Le droit de circuler librement est une condition préalable au développement de l’individu. Toutefois, sous prétexte de garantir la sécurité nationale, la stabilité de l’économie et l’ordre public, le gouvernement a restreint ce droit fondamental des individus à se déplacer librement dans leur propre pays. Il considère Vavuniya comme un point de transit entre les zones sous contrôle du gouvernement et celles sous contrôle des rebelles dans la province du Nord. Les personnes qui résident dans cette région ont été déplacées à la suite des luttes entre les forces armées sri-lankaises et le LTTE (Tigres de libération de l’Eelam tamoul) en 1996-97. Depuis lors, Vavuniya et ses environs sont sous le contrôle du gouvernement sri-lankais, qui a restreint la liberté de mouvement des déplacés internes en instaurant un système de «laissez-passer».

Le système de laissez-passer et ses diverses catégories

Le système de laissez-passer applicable à Vavuniya est multiple, lourd et extrêmement compliqué. Bien que la loi l’impose à tous, il est appliqué principalement aux déplacés internes d’origine tamoule. Le système de laissez-passer comprend vingt catégories. Par ce système, le gouvernement a sévèrement restreint la liberté de circuler de la minorité tamoule, en violation évidente de son obligation selon la législation internationale sur les droits de l’homme.

Australie

Le gouvernement australien a adopté une politique discriminatoire à l’égard des personnes bénéficiant du statut de réfugié depuis octobre 1999. A cette époque, il a été décidé que les personnes arrivant dans le pays recevraient un visa de protection provisoire, assorti de droits limités, après l’octroi du statut de réfugié selon la loi australienne. Dans l’attente d’un visa ou d’un permis de séjour, tous les requérants d’asile dans le pays sont obligatoirement placés en détention.

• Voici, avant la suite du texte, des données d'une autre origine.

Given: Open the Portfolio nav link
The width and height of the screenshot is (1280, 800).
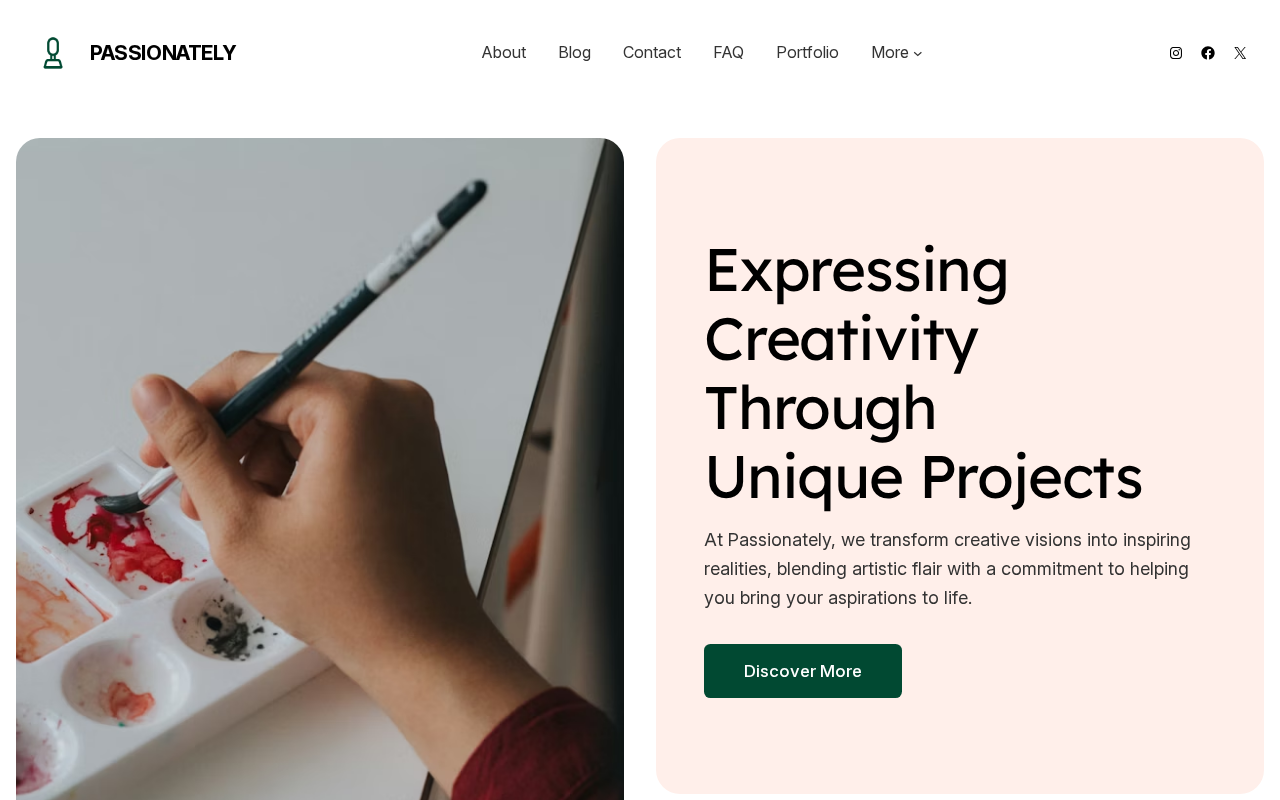Looking at the screenshot, I should coord(807,52).
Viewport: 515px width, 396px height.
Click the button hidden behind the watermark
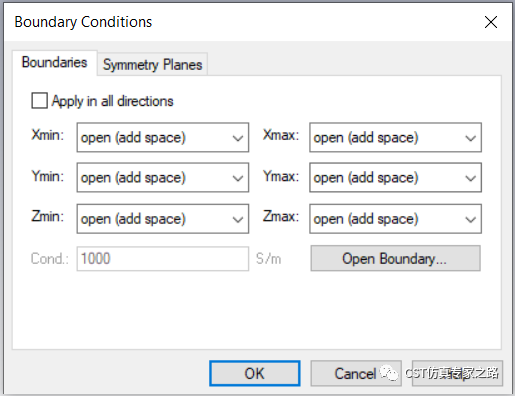(x=457, y=373)
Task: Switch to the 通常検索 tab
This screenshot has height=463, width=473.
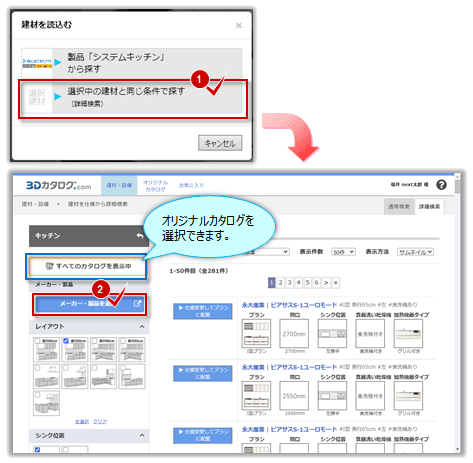Action: 399,207
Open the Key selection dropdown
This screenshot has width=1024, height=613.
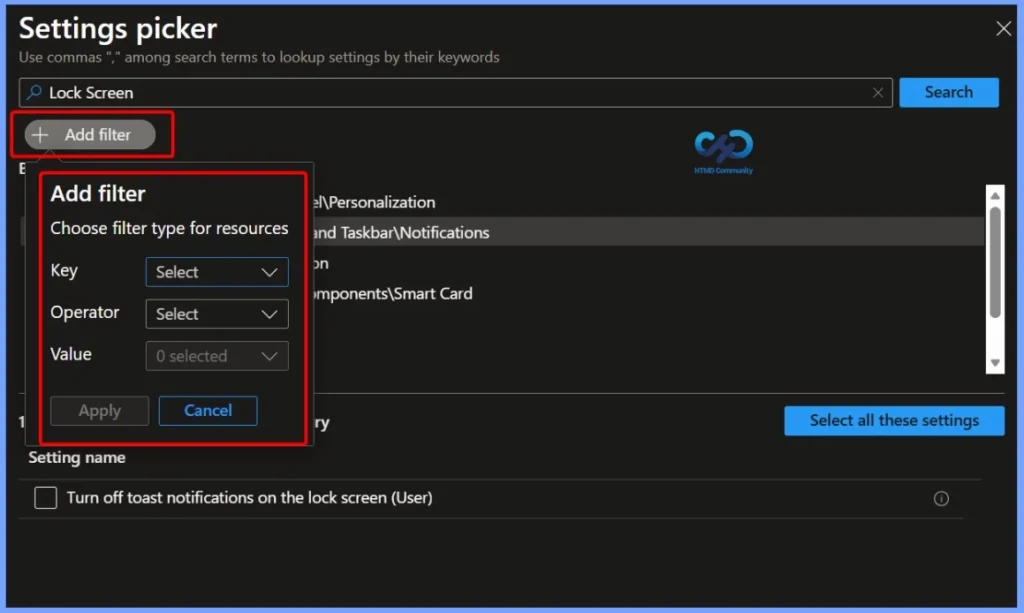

Depuis que la détention obligatoire des requérants d’asile a été instituée il y a une dizaine d’années, l’Australie applique cette politique aux requérants d’asile détenus dans l’un des centres de détention des immigrants mis en place par le Département de l’immigration et des affaires multiculturelles, mais gérés par une société privée, Australian Correctional Management Pty Limited, filiale de la Wackenhut Corporation. Ces centres sont les suivants:

  • Centre de détention des immigrants (IDC) de Villawood, Sydney, créé en 1976
  • Centre IDC de Maribyrnong, Melbourne, créé en 1966
  • Centre IDC de Perth, créé en 1981
  • Centre d’accueil et de répartition des immigrants (IRPC) de Port Hedland, Australie occidentale (ville régionale assez écartée, située dans le nord-ouest), créé en 1991
  • Centre IRPC de Curtin, Derby, Australie occidentale (à 40 km au nord-ouest de Derby, non loin du désert), remis en service en septembre 1999
  • Centre IRPC de Woomera, Woomera, Australie méridionale (région écartée située à 1500 km environ de la capitale la plus proche), mandaté en novembre 1999.

    Un nouveau centre est en voie d’établissement à Christmas Island, proche des côtes de l’Australie occidentale; son statut reste à confirmer.

    La politique australienne de détention obligatoire illimitée de tous les requérants d’asile arrivant sur son territoire met le pays à l’écart de pratiquement tous les autres pays industrialisés. Les personnes dont la demande d’asile est refusée et qui ne peuvent être renvoyées dans leur pays d’origine sont soumises à une détention illimitée. De plus, les conditions régnant dans les centres de détention, qui ne sont ouverts ni au public ni à un processus d’examen systématique quelconque, sont source d’inquiétude. Les enquêtes menées successivement par des autorités indépendantes et par un comité parlementaire incitent à de graves préoccupations à l’égard de la situation dans les centres. Récemment, l’inspecteur des prisons d’Australie occidentale a affirmé que le Centre IRPC de Curtin ne répondait ni aux normes nationales ni aux exigences internationales.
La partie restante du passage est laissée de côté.